The solubility product of `PbI_2` is `8.0 xx 10^(-9)`. The solubility of lead iodide in 0.1 molar solution of lead nitrate is ` x xx 10^(-6)` mol /L. The value of x is __________. (Rounded off to the nearest integer ).

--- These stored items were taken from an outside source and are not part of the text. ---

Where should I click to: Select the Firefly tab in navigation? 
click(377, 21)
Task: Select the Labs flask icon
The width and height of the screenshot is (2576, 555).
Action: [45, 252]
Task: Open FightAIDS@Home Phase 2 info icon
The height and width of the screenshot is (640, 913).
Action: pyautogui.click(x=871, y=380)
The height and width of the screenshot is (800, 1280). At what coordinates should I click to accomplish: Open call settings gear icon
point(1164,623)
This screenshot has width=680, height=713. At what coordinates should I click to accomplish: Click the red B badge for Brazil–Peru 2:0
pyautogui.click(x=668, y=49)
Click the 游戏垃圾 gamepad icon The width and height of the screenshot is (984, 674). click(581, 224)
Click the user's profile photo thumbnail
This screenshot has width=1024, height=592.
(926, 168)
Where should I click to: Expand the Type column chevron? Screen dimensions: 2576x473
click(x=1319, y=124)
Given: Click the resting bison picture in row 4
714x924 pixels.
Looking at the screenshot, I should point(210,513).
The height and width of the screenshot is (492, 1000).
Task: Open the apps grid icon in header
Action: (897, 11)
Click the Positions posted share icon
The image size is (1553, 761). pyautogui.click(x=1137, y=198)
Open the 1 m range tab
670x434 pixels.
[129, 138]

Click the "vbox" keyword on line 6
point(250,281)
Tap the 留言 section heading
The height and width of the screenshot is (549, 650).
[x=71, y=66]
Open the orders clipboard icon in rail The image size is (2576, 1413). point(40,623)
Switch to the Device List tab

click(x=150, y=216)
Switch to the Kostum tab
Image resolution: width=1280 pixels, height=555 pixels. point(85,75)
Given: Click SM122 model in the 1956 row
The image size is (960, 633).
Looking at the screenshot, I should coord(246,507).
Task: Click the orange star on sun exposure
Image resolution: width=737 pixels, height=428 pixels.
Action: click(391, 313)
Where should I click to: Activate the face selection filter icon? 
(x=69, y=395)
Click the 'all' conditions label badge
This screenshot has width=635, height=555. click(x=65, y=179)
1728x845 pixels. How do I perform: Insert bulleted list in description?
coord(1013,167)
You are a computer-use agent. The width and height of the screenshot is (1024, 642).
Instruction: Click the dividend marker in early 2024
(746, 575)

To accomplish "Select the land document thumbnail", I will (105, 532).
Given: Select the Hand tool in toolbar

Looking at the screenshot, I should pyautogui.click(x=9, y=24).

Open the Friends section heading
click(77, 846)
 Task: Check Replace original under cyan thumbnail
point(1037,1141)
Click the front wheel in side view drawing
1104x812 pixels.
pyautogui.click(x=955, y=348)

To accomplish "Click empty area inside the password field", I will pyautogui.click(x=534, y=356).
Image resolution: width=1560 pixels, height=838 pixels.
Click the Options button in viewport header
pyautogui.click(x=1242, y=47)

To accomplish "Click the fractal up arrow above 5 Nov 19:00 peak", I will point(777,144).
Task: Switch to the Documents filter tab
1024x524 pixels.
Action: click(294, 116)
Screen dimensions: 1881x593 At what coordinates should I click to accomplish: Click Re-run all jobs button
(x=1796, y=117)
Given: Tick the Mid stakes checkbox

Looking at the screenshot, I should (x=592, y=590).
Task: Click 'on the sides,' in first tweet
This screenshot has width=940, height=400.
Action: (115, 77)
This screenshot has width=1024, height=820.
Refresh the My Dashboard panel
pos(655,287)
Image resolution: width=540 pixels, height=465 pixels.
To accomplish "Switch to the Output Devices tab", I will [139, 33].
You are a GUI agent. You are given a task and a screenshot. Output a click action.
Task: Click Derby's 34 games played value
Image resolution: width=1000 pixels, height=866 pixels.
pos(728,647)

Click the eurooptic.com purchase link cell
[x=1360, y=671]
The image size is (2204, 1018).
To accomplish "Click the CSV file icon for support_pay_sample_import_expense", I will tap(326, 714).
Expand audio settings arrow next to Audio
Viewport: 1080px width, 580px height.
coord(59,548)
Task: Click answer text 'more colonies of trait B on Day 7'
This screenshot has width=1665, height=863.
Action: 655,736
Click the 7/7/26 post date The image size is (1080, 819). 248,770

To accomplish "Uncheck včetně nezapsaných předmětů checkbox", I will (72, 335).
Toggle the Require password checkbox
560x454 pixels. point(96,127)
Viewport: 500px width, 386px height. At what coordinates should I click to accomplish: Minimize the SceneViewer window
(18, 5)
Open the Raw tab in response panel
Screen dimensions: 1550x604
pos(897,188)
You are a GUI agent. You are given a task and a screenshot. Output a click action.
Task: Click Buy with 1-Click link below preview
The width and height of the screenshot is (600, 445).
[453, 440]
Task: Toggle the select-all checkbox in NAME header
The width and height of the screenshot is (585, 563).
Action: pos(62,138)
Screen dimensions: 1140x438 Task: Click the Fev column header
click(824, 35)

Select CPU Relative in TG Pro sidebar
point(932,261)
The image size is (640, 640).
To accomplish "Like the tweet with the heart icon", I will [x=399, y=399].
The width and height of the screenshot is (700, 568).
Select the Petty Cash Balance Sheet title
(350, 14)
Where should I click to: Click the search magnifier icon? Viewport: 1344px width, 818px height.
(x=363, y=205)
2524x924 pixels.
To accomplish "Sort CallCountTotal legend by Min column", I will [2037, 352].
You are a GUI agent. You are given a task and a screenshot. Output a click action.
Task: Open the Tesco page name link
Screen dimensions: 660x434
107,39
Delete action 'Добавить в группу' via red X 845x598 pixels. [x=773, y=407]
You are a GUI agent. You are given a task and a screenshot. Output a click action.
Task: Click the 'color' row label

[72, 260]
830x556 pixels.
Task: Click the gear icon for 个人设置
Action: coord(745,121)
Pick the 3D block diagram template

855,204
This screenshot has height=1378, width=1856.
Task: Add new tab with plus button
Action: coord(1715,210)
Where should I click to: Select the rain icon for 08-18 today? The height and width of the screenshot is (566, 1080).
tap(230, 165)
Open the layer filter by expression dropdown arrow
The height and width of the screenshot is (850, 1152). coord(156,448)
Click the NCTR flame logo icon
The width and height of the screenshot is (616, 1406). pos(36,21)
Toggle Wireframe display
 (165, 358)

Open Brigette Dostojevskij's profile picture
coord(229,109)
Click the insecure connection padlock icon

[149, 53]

[Given : ` sqrt(2)` = 1.41]

To solve the problem, we need to find the solubility of lead iodide (PbI₂) in a 0.1 M solution of lead nitrate (Pb(NO₃)₂) given that the solubility product (Ksp) of PbI₂ is \(8.0 \times 10^{-9}\). ### Step-by-Step Solution: 1. **Write the Dissociation Equation:** The dissociation of lead iodide in water can be represented as: \[ PbI_2 (s) \rightleftharpoons Pb^{2+} (aq) + 2I^{-} (aq) \] 2. **Define the Solubility:** Let the solubility of PbI₂ in pure water be \(S\). Therefore, at equilibrium: - The concentration of \(Pb^{2+}\) ions will be \(S\). - The concentration of \(I^{-}\) ions will be \(2S\). 3. **Write the Expression for Ksp:** The solubility product \(K_{sp}\) is given by: \[ K_{sp} = [Pb^{2+}][I^{-}]^2 = S \cdot (2S)^2 = 4S^3 \] Given \(K_{sp} = 8.0 \times 10^{-9}\), we can set up the equation: \[ 4S^3 = 8.0 \times 10^{-9} \] 4. **Solve for S:** Rearranging the equation gives: \[ S^3 = \frac{8.0 \times 10^{-9}}{4} = 2.0 \times 10^{-9} \] Taking the cube root: \[ S = \sqrt[3]{2.0 \times 10^{-9}} = \sqrt[3]{2} \times 10^{-3} \] 5. **Calculate the Value of S:** We know that \(\sqrt[3]{2} \approx 1.26\), hence: \[ S \approx 1.26 \times 10^{-3} \text{ mol/L} \] 6. **Consider the Effect of Lead Nitrate:** In a 0.1 M solution of lead nitrate, the concentration of \(Pb^{2+}\) ions is already 0.1 M. Therefore, the total concentration of \(Pb^{2+}\) will be: \[ [Pb^{2+}] = 0.1 + S \approx 0.1 \text{ (since } S \text{ is very small compared to 0.1)} \] 7. **Set Up the New Ksp Expression:** Now, the Ksp expression becomes: \[ K_{sp} = [0.1][2S]^2 = 0.1 \cdot 4S^2 \] Setting this equal to the Ksp: \[ 0.1 \cdot 4S^2 = 8.0 \times 10^{-9} \] Simplifying gives: \[ 4S^2 = \frac{8.0 \times 10^{-9}}{0.1} = 8.0 \times 10^{-8} \] Thus: \[ S^2 = \frac{8.0 \times 10^{-8}}{4} = 2.0 \times 10^{-8} \] 8. **Calculate S Again:** Taking the square root: \[ S = \sqrt{2.0 \times 10^{-8}} = \sqrt{2} \times 10^{-4} \] Given \(\sqrt{2} \approx 1.41\): \[ S \approx 1.41 \times 10^{-4} \text{ mol/L} \] 9. **Convert to the Required Format:** We need to express \(S\) in terms of \(x \times 10^{-6}\): \[ S = 1.41 \times 10^{-4} = 141 \times 10^{-6} \text{ mol/L} \] Thus, \(x = 141\). ### Final Answer: The value of \(x\) is **141**.